» **TO DO**: Every entry below should appear in the answer exactly as written, apart from the pictures.

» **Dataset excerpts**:
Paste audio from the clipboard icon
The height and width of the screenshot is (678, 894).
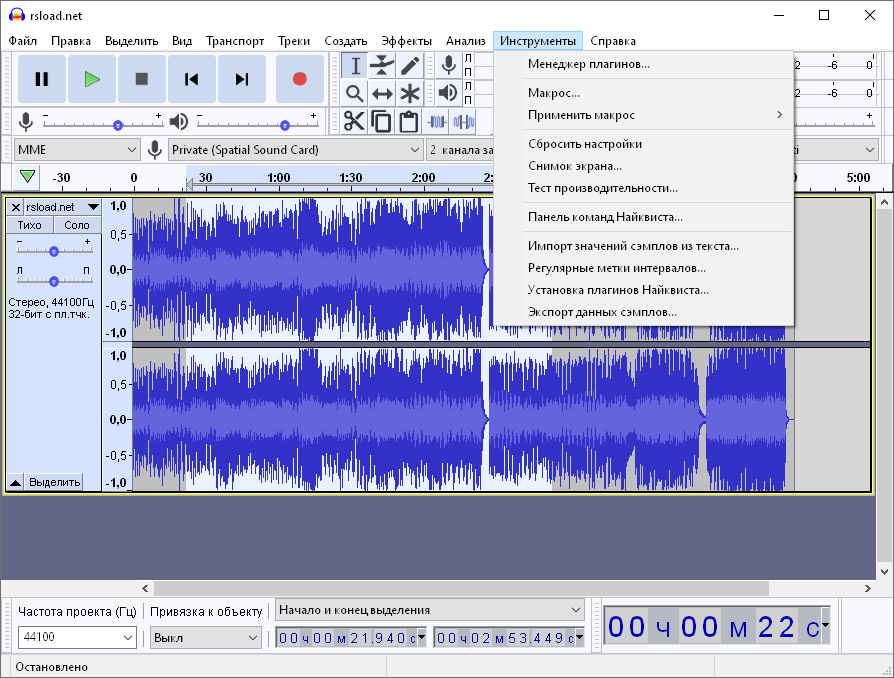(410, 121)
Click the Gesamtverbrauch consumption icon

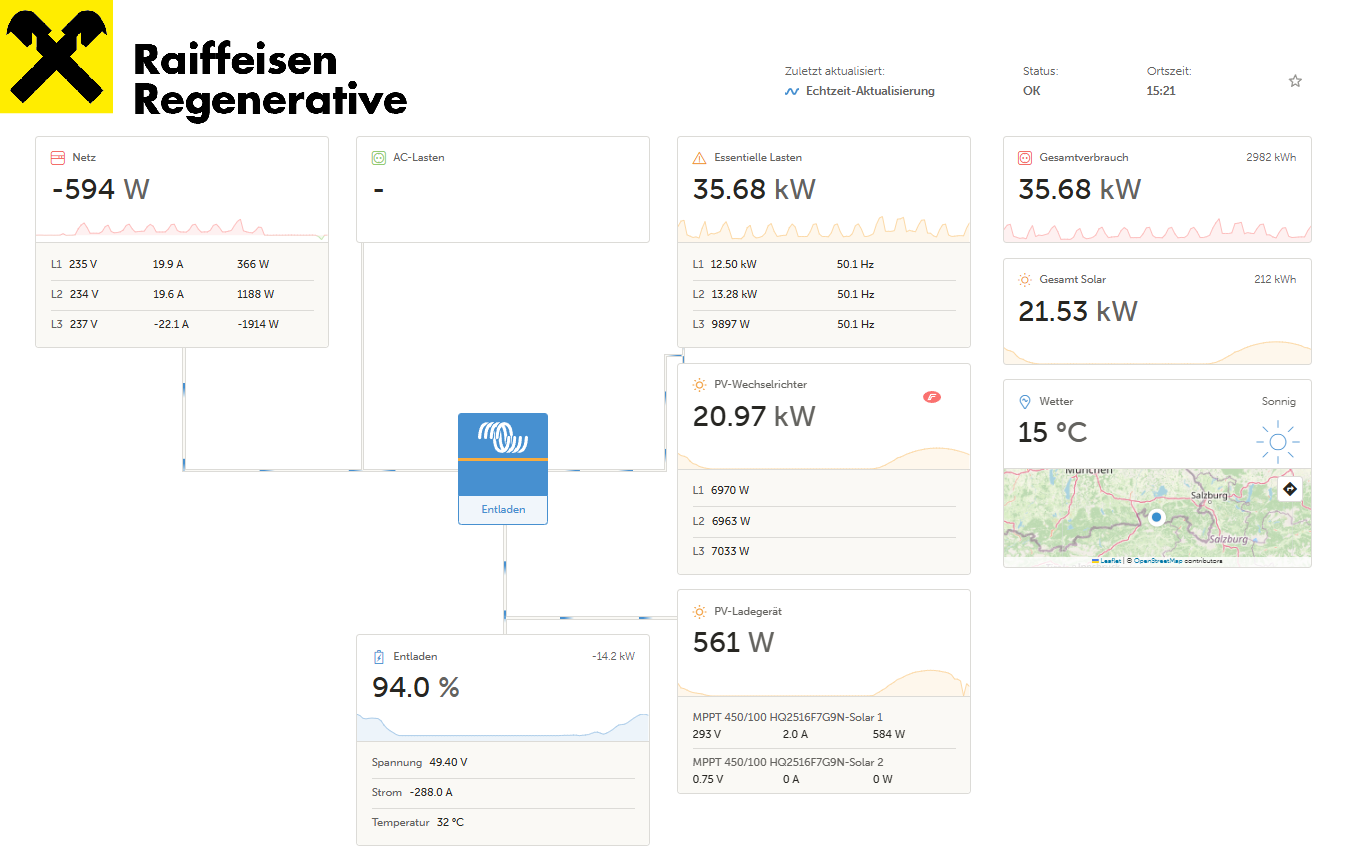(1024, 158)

» **ANSWER SPACE**:
Paste audio from the clipboard icon
The height and width of the screenshot is (678, 894).
(410, 121)
Click the Gesamtverbrauch consumption icon

(1024, 158)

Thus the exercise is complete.